You can always use a c onversation to get or supply an email address


BrianMitchellBrody said:


> did that as well Pete and same results.


Well that is unacceptable also.

Not sure I can help,but what format and image size dimensions and file size MB - I'll see if a I can reproduce the issue although if it's crashed your computer, it sounds like something connected to your system - is the browser up to date etc. (I'm not just brushing it off with tech support excuses, I'm not tech support anyway just trying to think what could cause this)


----------



## turf3 (Mar 9, 2015)

I'm sure VSAdmin will tell you it's your fault.


----------



## Pete Thomas (Sep 12, 2004)

Well what we need is to see if it's happening to other people. To troubleshoot these kinds of things you need to find a patter or an obvious reason. Brian, if you want to email the images to me I'll test it from here - just *start a conversation with me* I'll send my email.


----------



## BrianMitchellBrody (Jan 29, 2009)

Pete Thomas said:


> You can always use a c onversation to get or supply an email address
> 
> Well that is unacceptable also.
> 
> Not sure I can help,but what format and image size dimensions and file size MB - I'll see if a I can reproduce the issue although if it's crashed your computer, it sounds like something connected to your system - is the browser up to date etc. (I'm not just brushing it off with tech support excuses, I'm not tech support anyway just trying to think what could cause this)


Thanks I'll live with it.


----------



## BrianMitchellBrody (Jan 29, 2009)

Okay. I just listed another item and I was able to load several large pics no issues. 

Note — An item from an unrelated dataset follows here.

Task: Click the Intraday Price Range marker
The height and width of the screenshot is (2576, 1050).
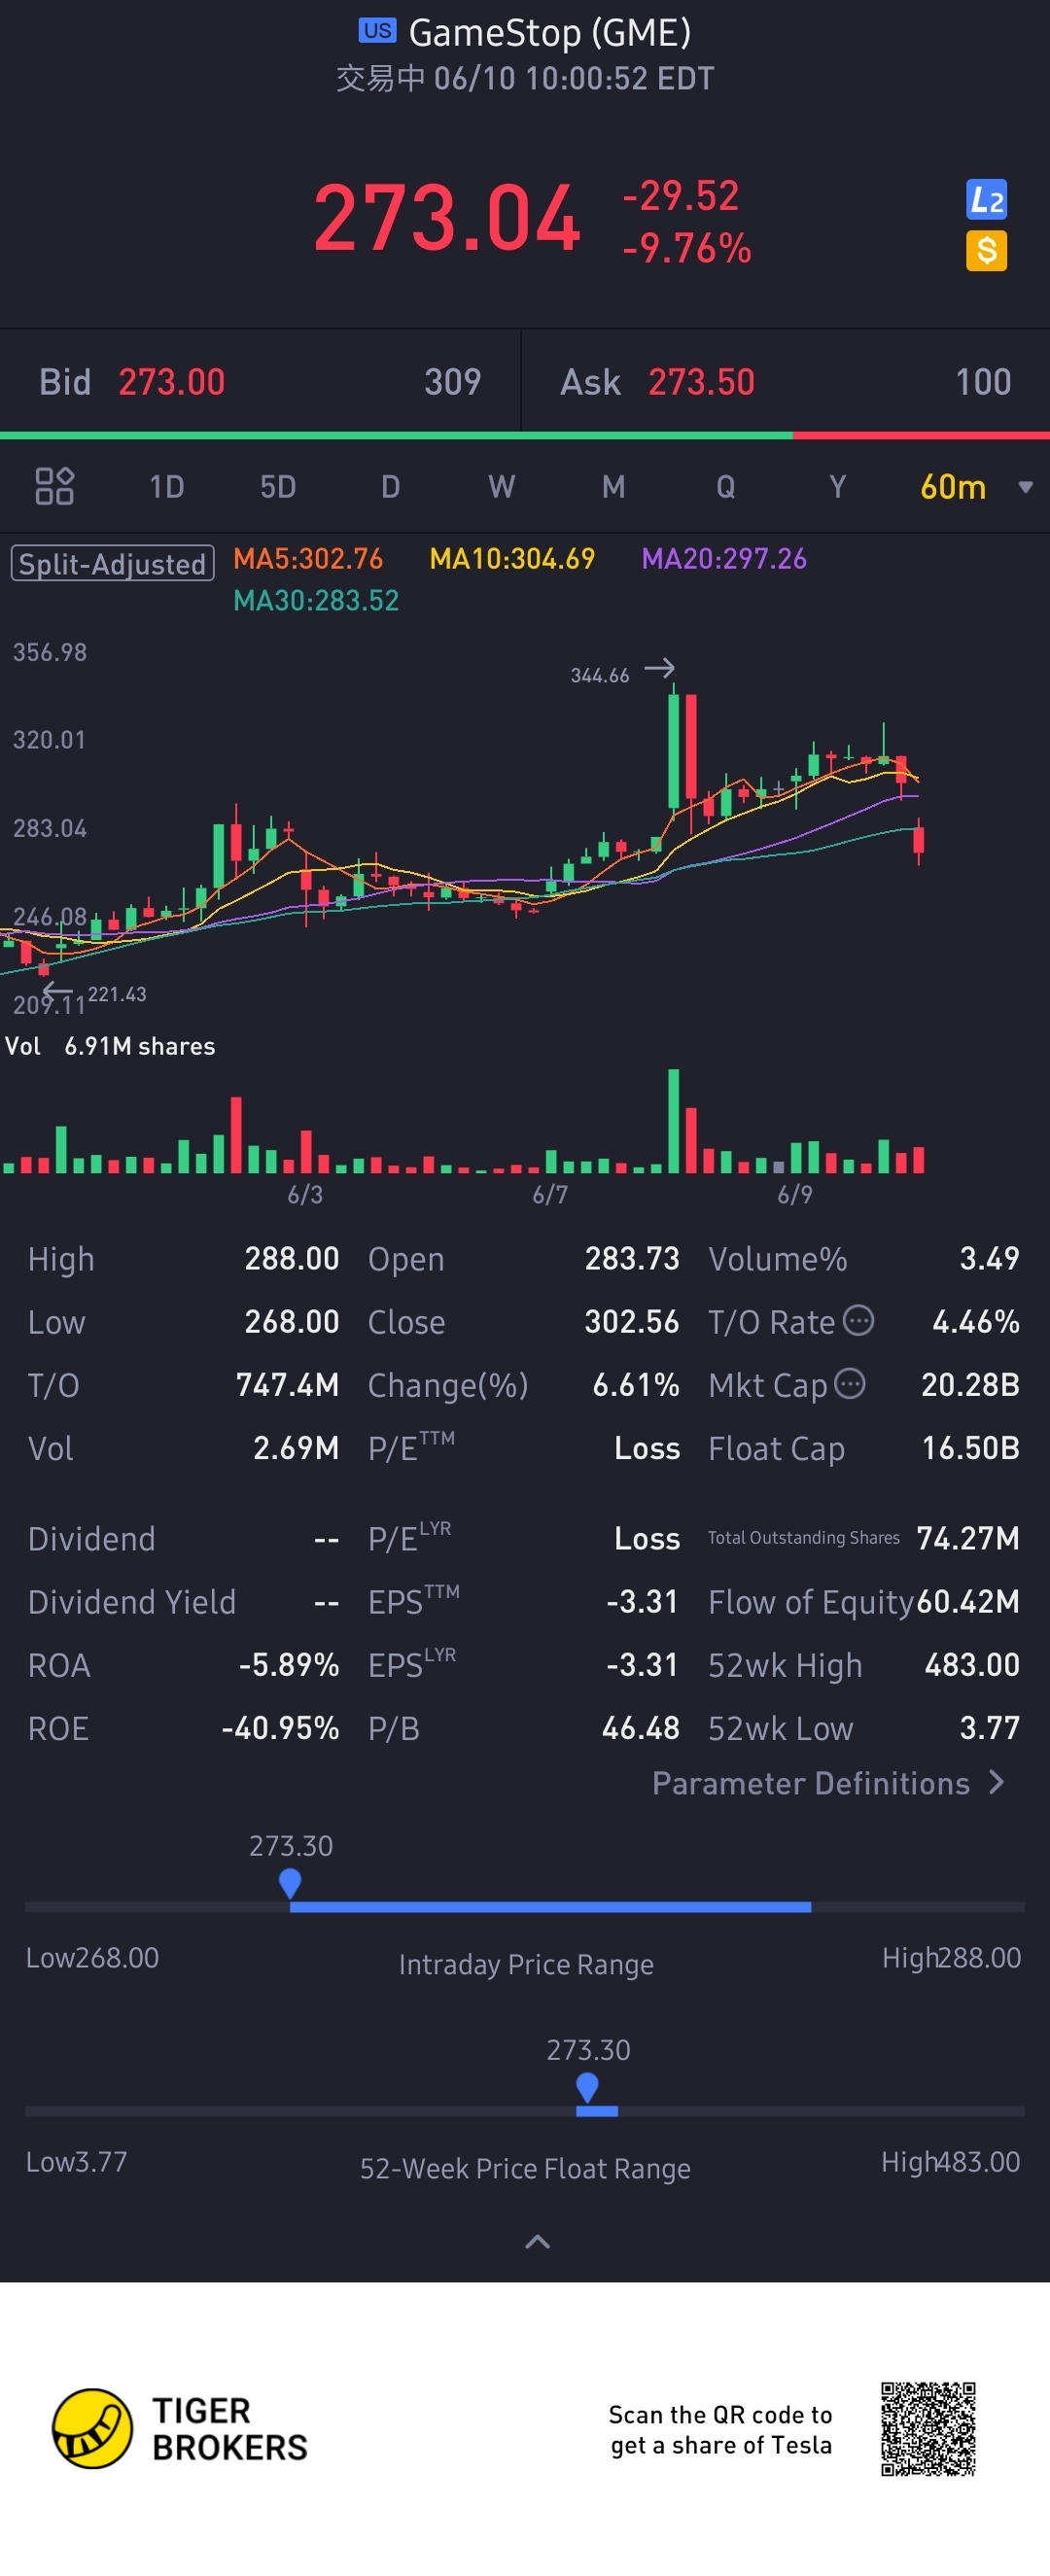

I think where the issue comes in is when one tries to add pics after posting once and then using edit to add pictures afterwards.


----------



## Pete Thomas (Sep 12, 2004)

BrianMitchellBrody said:


> I think where the issue comes in is when one tries to add pics after posting once and then using edit to add pictures afterwards.


Theoretically there is no difference, that should not happen.

Let's do some testing.

Image in post:










EDIT1










EDIT2:


----------



## Enthusiast65 (Apr 15, 2006)

Try using a different browser to the one you are on. Most responsive websites using HTML libraries such as Bootstrap won't work well on IE for example, because so few people still use Internet Explorer and it is so different from Chrome, Safari etc it's just not worth the optimisation effort. The new image upload function is a cinch and works great for me.


----------



## BrianMitchellBrody (Jan 29, 2009)

I tried IE, Chrome, Firefox, and Chromium


----------



## GaSax (Jan 7, 2020)

BrianMitchellBrody said:


> I tried IE, Chrome, Firefox, and Chromium


You're not the only one to ever have this problem. *And it's not this forum that's causing it! *Just done an internet search for this problem and came up with a lot of results with people trying to upload pictures to other sites like Facebook, Instagram etc. Some are having the same problem when uploading pics to email and their PCs are crashing and or freezing. The Microsoft support page listed some fixes for it.

I just searched for "computer crash upload pictures."


----------



## BrianMitchellBrody (Jan 29, 2009)

GaSax said:


> You're not the only one to ever have this problem. *And it's not this forum that's causing it! *Just done an internet search for this problem and came up with a lot of results with people trying to upload pictures to other sites like Facebook, Instagram etc. Some are having the same problem when uploading pics to email and their PCs are crashing and or freezing. The Microsoft support page listed some fixes for it.
> 
> I just searched for "computer crash upload pictures."


Thanks for informing me I'm not the only one with this problem. That really helps.


----------



## Pete Thomas (Sep 12, 2004)

GaSax said:


> *And it's not this forum that's causing it!*


At least that is one fewer thing for the forum owners to be nagged about!



GaSax said:


> ...The Microsoft support page listed some fixes for it.
> 
> I just searched for "computer crash upload pictures."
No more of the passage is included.